### Work to complete
Word for word, repeat all of the entries.

### Data for processing
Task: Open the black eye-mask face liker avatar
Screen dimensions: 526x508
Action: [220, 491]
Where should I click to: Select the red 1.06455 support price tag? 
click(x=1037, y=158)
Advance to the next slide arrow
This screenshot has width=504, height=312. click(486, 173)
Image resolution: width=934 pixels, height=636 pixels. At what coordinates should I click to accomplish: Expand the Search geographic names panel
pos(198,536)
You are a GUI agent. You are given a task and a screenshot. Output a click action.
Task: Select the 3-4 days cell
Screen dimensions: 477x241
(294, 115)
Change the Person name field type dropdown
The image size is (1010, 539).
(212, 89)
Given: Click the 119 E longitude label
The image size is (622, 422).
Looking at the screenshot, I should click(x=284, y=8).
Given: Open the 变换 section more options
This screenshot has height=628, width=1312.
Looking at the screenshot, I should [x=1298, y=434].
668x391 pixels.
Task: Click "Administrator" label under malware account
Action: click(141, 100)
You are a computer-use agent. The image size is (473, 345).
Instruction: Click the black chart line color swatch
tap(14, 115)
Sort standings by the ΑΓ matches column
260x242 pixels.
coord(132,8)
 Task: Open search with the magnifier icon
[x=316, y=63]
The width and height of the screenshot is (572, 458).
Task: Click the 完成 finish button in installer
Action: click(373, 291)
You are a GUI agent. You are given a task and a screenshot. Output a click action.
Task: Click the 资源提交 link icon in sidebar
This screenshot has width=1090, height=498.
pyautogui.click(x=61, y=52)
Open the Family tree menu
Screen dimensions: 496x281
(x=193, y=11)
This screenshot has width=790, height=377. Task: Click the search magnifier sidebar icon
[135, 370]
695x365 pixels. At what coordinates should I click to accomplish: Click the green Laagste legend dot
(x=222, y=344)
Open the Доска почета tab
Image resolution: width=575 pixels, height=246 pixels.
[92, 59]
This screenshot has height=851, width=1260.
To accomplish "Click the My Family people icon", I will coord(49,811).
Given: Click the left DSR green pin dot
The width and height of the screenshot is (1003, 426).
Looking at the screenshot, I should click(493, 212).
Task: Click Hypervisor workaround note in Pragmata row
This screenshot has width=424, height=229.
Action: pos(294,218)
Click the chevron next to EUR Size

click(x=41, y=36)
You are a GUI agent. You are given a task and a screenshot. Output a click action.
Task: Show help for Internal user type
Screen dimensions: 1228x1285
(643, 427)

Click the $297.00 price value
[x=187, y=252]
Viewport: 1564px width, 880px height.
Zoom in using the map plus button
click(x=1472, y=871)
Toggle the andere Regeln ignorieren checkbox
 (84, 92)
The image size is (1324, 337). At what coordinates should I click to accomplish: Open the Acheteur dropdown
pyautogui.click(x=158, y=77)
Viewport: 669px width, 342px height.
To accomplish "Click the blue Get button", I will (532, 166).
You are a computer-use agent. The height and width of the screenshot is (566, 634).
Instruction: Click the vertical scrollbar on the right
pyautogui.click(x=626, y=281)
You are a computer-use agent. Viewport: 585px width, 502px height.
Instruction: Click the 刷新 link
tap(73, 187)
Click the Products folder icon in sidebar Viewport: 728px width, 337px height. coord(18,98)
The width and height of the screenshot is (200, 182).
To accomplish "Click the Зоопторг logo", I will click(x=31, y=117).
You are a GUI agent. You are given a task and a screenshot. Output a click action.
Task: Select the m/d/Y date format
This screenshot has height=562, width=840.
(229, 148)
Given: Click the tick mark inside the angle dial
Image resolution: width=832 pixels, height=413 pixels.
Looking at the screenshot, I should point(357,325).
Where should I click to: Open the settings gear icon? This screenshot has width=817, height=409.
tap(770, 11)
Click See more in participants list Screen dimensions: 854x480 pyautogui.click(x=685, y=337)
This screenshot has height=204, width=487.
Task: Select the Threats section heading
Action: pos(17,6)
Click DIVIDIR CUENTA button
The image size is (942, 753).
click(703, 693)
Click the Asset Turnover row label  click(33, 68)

### Problem solution
Task: Open the black eye-mask face liker avatar
Screen dimensions: 526x508
Action: [220, 491]
Where should I click to: Select the red 1.06455 support price tag? 
click(x=1037, y=158)
Advance to the next slide arrow
This screenshot has width=504, height=312. click(486, 173)
Image resolution: width=934 pixels, height=636 pixels. At what coordinates should I click to accomplish: Expand the Search geographic names panel
pos(198,536)
You are a GUI agent. You are given a task and a screenshot. Output a click action.
Task: Select the 3-4 days cell
Screen dimensions: 477x241
(294, 115)
Change the Person name field type dropdown
The image size is (1010, 539).
(212, 89)
Given: Click the 119 E longitude label
The image size is (622, 422).
Looking at the screenshot, I should click(x=284, y=8).
Given: Open the 变换 section more options
This screenshot has height=628, width=1312.
Looking at the screenshot, I should [x=1298, y=434].
668x391 pixels.
Task: Click "Administrator" label under malware account
Action: click(141, 100)
You are a computer-use agent. The image size is (473, 345).
Instruction: Click the black chart line color swatch
tap(14, 115)
Sort standings by the ΑΓ matches column
260x242 pixels.
coord(132,8)
 Task: Open search with the magnifier icon
[x=316, y=63]
The width and height of the screenshot is (572, 458).
Task: Click the 完成 finish button in installer
Action: click(373, 291)
You are a GUI agent. You are given a task and a screenshot. Output a click action.
Task: Click the 资源提交 link icon in sidebar
This screenshot has width=1090, height=498.
pyautogui.click(x=61, y=52)
Open the Family tree menu
Screen dimensions: 496x281
(x=193, y=11)
This screenshot has width=790, height=377. Task: Click the search magnifier sidebar icon
[135, 370]
695x365 pixels. At what coordinates should I click to accomplish: Click the green Laagste legend dot
(x=222, y=344)
Open the Доска почета tab
Image resolution: width=575 pixels, height=246 pixels.
[92, 59]
This screenshot has height=851, width=1260.
To accomplish "Click the My Family people icon", I will coord(49,811).
Given: Click the left DSR green pin dot
The width and height of the screenshot is (1003, 426).
Looking at the screenshot, I should click(493, 212).
Task: Click Hypervisor workaround note in Pragmata row
This screenshot has width=424, height=229.
Action: pos(294,218)
Click the chevron next to EUR Size

click(x=41, y=36)
You are a GUI agent. You are given a task and a screenshot. Output a click action.
Task: Show help for Internal user type
Screen dimensions: 1228x1285
(643, 427)

Click the $297.00 price value
[x=187, y=252]
Viewport: 1564px width, 880px height.
Zoom in using the map plus button
click(x=1472, y=871)
Toggle the andere Regeln ignorieren checkbox
 (84, 92)
The image size is (1324, 337). At what coordinates should I click to accomplish: Open the Acheteur dropdown
pyautogui.click(x=158, y=77)
Viewport: 669px width, 342px height.
To accomplish "Click the blue Get button", I will (532, 166).
You are a computer-use agent. The height and width of the screenshot is (566, 634).
Instruction: Click the vertical scrollbar on the right
pyautogui.click(x=626, y=281)
You are a computer-use agent. Viewport: 585px width, 502px height.
Instruction: Click the 刷新 link
tap(73, 187)
Click the Products folder icon in sidebar Viewport: 728px width, 337px height. coord(18,98)
The width and height of the screenshot is (200, 182).
To accomplish "Click the Зоопторг logo", I will click(x=31, y=117).
You are a GUI agent. You are given a task and a screenshot. Output a click action.
Task: Select the m/d/Y date format
This screenshot has height=562, width=840.
(229, 148)
Given: Click the tick mark inside the angle dial
Image resolution: width=832 pixels, height=413 pixels.
Looking at the screenshot, I should point(357,325).
Where should I click to: Open the settings gear icon? This screenshot has width=817, height=409.
tap(770, 11)
Click See more in participants list Screen dimensions: 854x480 pyautogui.click(x=685, y=337)
This screenshot has height=204, width=487.
Task: Select the Threats section heading
Action: pos(17,6)
Click DIVIDIR CUENTA button
The image size is (942, 753).
click(703, 693)
Click the Asset Turnover row label  click(33, 68)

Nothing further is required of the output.